Tugas Guru itu dalam hal ini sangat berat, memberi nilai dan memberi deskripsi pengembangan anak. Apalagi jumlah siswanya banyak, para guru bisa lembur bermalam malam.  Mengukur hasil pendidikan seperti pelajaran seni budaya, bahasa Iggris juga tidak mudah.  Guru harus menjelaskan tentang perkembangan belajar padahal parameter pada masing masing pelajaran sangat banyak. Sebagai contoh nilai 80 untuk pendidikan seni dan budaya tersebut apakah parameternya adalah menguasai alat musik suling, menguasai angklung, degung, atau gitar. Atau parameter siswa  sudah mengenal budaya budaya tradisional Indonesia, sudah tahu reog dari ponorogo, tari piring dari Sumatera Barat, Tari Kecak Bali, Saman dari Aceh dan tari Tortor dari Batak.  Apakah nilai 80 untuk mata pelajaran bahasa Inggris itu artinya siswa sudah bisa berbicara dengan native speaker untuk percakapan sehari hari, atau siswa sudah bisa mempraktekan story telling menggunakan bahasa Inggris.

Parameter parameter atau indikasi dalam kriteria ketunntasan minimum, akan sangat menarik untuk didiskusikan, dirumuskan ulang dan dievaluasi setiap saat, agar sesuai dengan kebutuhan siswa, tantangan jaman, dan bahkan kebutuhan perkembangan spiritual siswa. Nilai 90 dalam kriteria tertentu bisa saja jadi nilainya 25 jika kriteria atau parameternya kita rubah lebih sesuai dengan kebutuhan masa depan anak anak didik.  

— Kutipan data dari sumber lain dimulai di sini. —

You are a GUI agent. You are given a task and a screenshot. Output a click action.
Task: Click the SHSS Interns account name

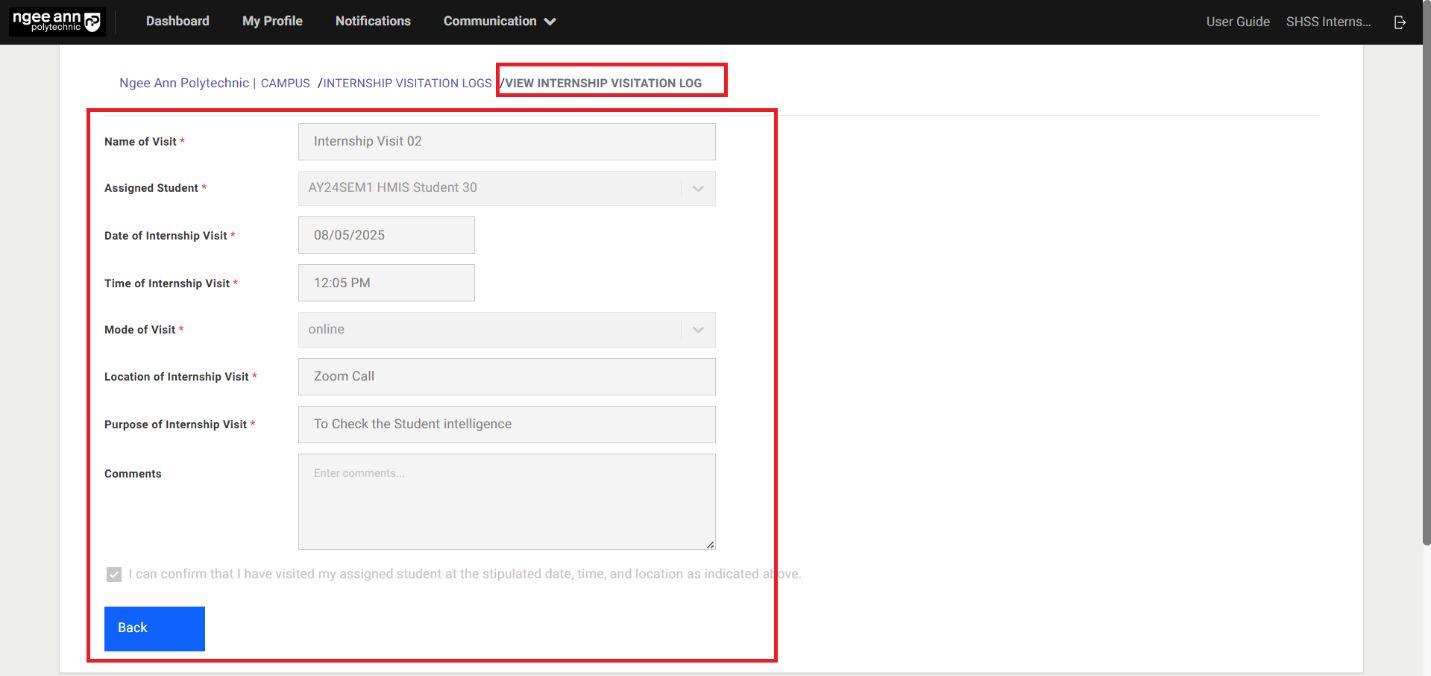point(1328,22)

Tentu saya sebagai orang tua, memberikan apresiasi sangat tinggi kepada para Guru, semoga segala kebaikan hati, ketulusan, dan kesediaan membersamai anak anak dengan segala probelematikanya menjadi amal shaleh, dan menjadi amal jariah yang akan terus mengalir pahalanya sampai kehidupan akhirat. Pahala yang tidak terputus putusnya.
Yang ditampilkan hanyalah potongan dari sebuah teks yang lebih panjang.